■ Assigned task
Extract from the entries below, exactly as given, only the lines from the line containing "Giỏ hàng (280, 2516)" to the line containing "Máy tạo tuyết bằng nước", both lines included.

+--

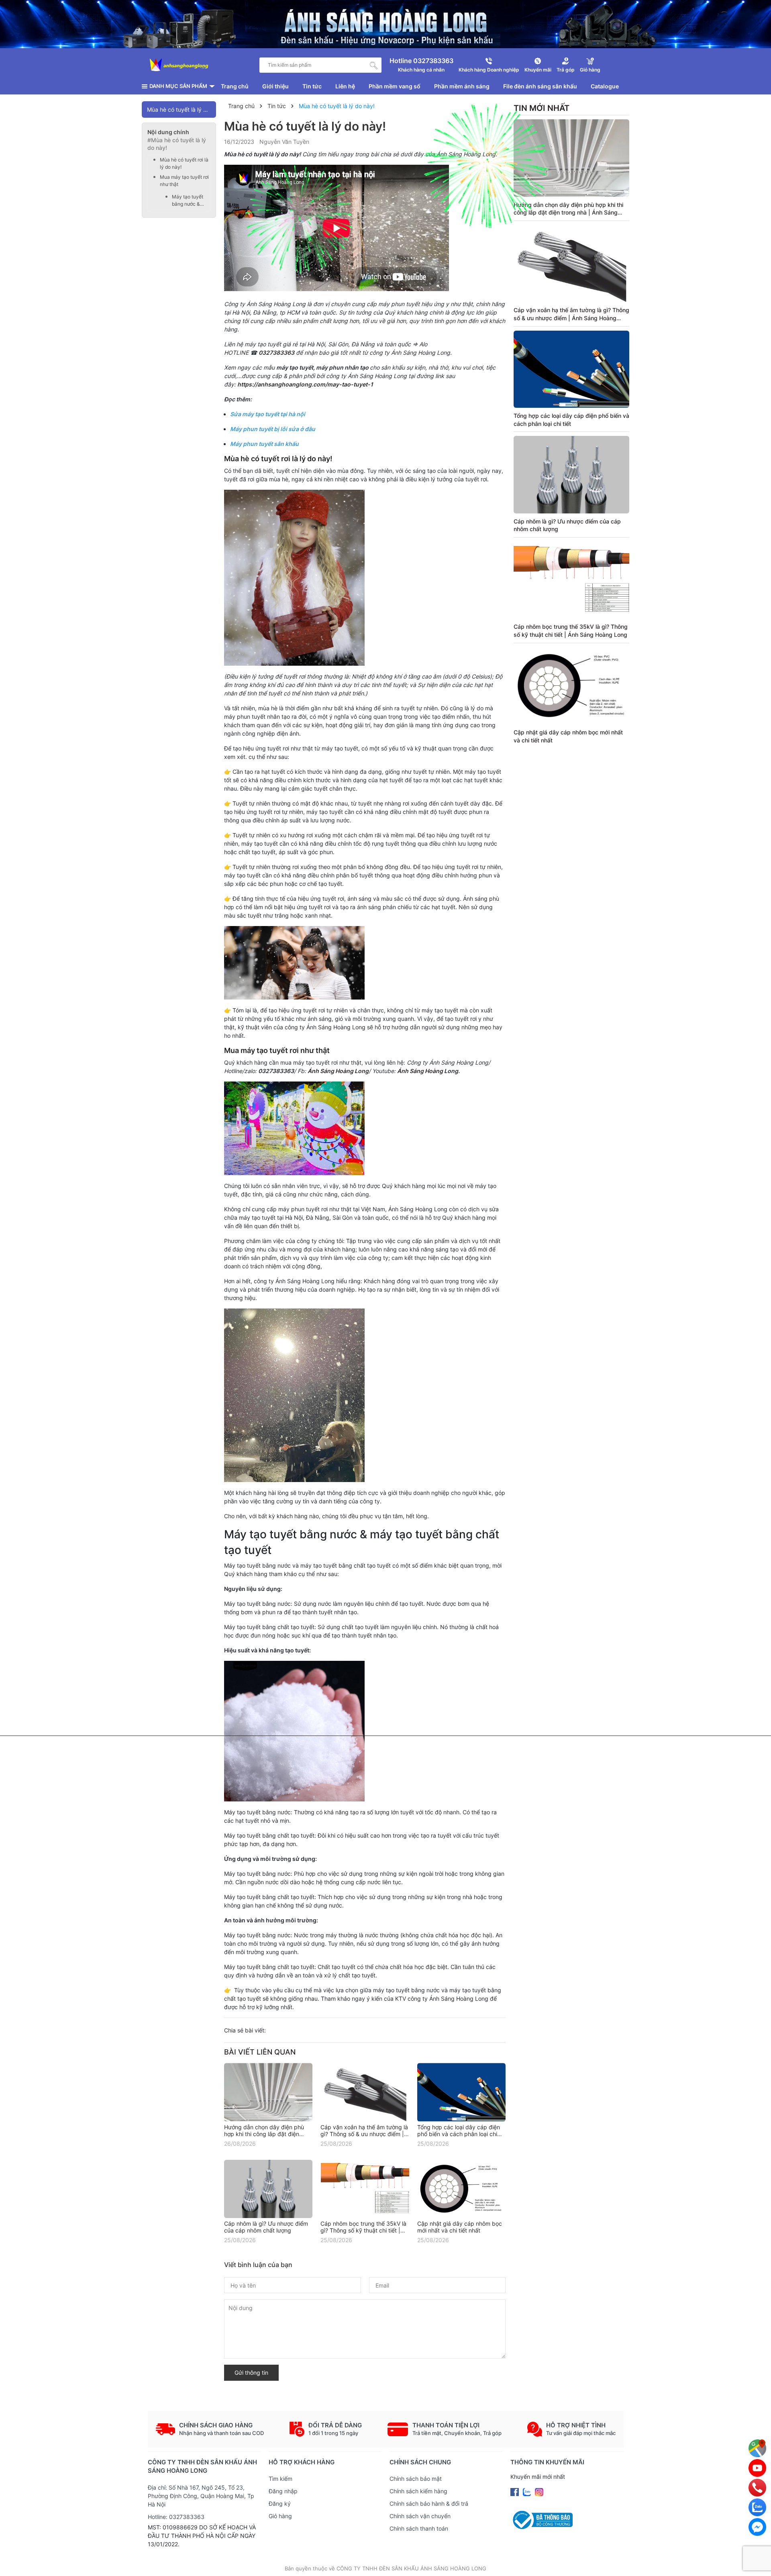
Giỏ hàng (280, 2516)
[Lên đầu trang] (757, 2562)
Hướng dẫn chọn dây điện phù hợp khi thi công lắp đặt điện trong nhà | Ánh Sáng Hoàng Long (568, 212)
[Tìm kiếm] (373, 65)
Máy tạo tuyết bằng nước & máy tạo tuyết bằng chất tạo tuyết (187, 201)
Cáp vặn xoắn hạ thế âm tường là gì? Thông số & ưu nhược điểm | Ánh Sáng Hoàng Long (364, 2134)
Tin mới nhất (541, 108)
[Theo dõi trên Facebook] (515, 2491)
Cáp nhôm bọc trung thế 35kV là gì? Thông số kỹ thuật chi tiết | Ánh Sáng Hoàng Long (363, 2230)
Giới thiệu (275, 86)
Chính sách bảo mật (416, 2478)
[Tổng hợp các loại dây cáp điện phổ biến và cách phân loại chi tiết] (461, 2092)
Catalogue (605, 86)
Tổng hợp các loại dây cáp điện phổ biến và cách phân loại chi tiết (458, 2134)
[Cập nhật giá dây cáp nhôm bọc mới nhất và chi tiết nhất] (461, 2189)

+--

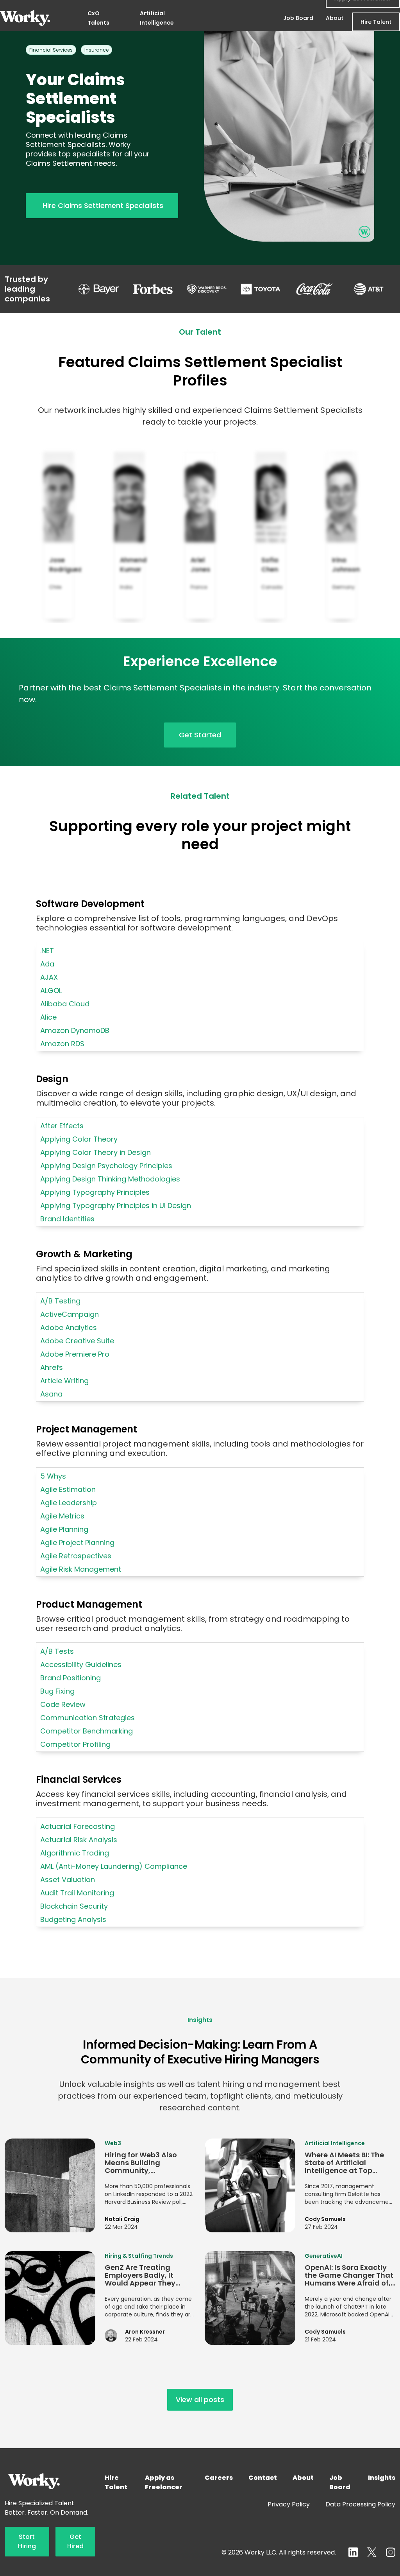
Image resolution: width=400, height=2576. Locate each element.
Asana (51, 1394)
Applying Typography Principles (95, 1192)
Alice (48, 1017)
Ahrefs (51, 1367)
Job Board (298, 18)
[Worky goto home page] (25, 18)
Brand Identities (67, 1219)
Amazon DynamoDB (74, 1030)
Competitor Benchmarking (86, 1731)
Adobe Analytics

+--

■ Written reply
Giỏ hàng (280, 2516)
[Lên đầu trang] (757, 2562)
Hướng dẫn chọn dây điện phù hợp khi thi công lắp đặt điện trong nhà | Ánh Sáng Hoàng Long (568, 212)
[Tìm kiếm] (373, 65)
Máy tạo tuyết bằng nước & máy tạo tuyết bằng chất tạo tuyết (187, 201)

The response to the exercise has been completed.